I often think of a bands live performance verses their CD recordings as being a bit like the book verses film analogy. The CD (or film) is merely the captured essence of the live show (book) and with even the best will, hardest efforts and most imaginative thinking can only be a teaser for such. Like a book, the live show is where you can experience every nuance, explore every layer, and really understand the players as well as their music. That said, Strangers We Meet, does come pretty close to getting inside the heart and soul of what The Black Feathers are all about.
As a husband and wife duo, there is an intimacy and understanding that some bands can never rival, as their sumptuous vocals entwine, something of this is revealed both in the pure passion of the delivery and the heart on sleeve nature of the lyrics. It is a collection of songs that openly displays its influences in the Heartbreaker era Ryan Adams-esque guitar lines dressed only with minimal instrumental accompaniment, Sian’s soaring Emmylou Harris pitch to Ray’s Gram Parsons response and touches of The Civil Wars occasionally brooding emotive sentiments.

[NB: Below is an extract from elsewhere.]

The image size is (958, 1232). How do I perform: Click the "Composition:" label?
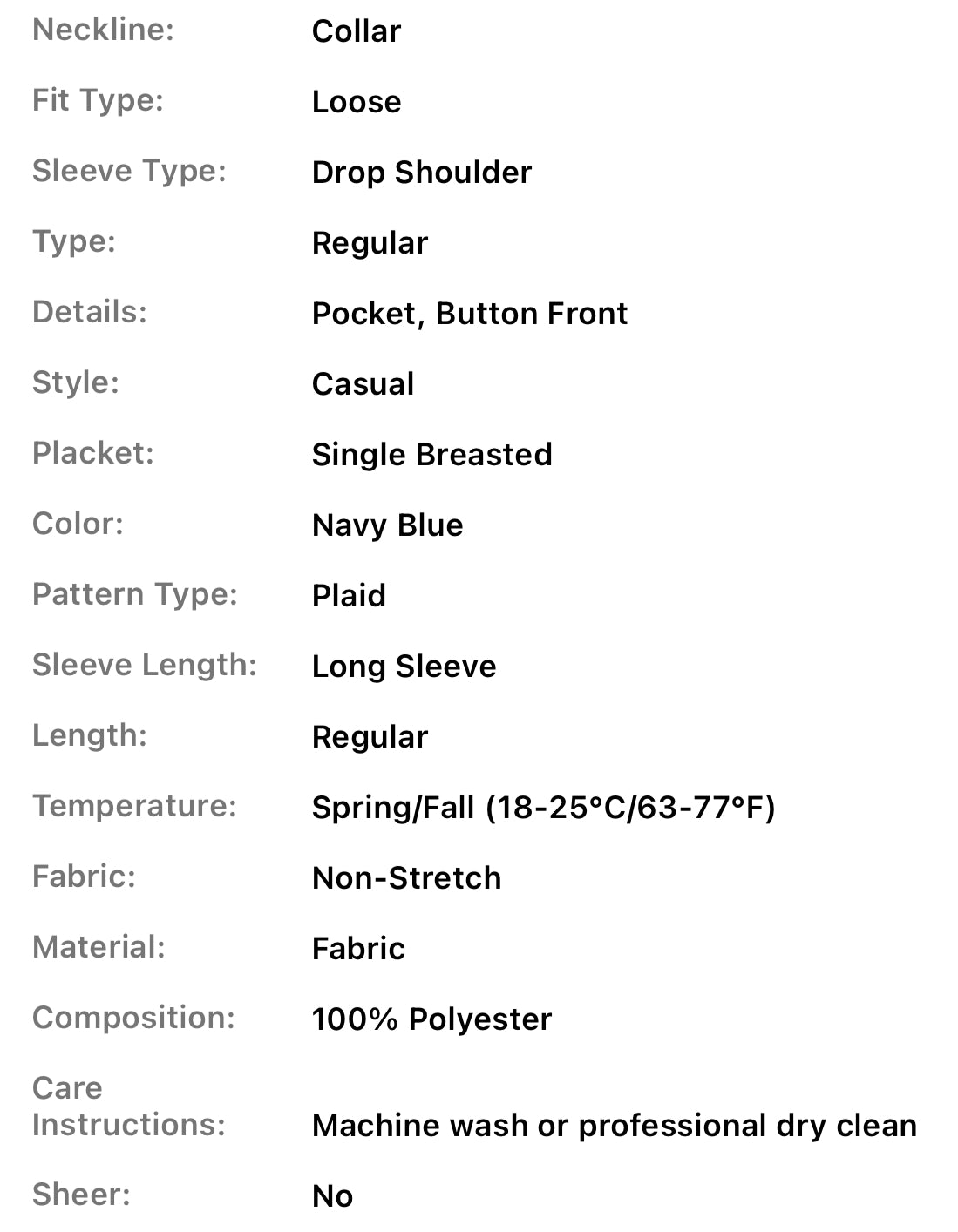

Americana music in the UK is certainly on the rise but few on this side of the water capture the distilled essence of Appalachian folk and East Nashville rebel country as well and the fact that they are able to easily embed pastoral Old World folk themes says as much about the family trees of their chosen genres as it does about the song writing prowess of the band.
It is a great e.p. of that there is no mistake, one that you certainly should have in your collections but my advice is buy it at a gig after you have watched the live show and all the subtleties, sly winks, in jokes, grace and charisma of the two performers will forever be grafted onto every subsequent listening of the record. Like I say, always read the book before watching the film.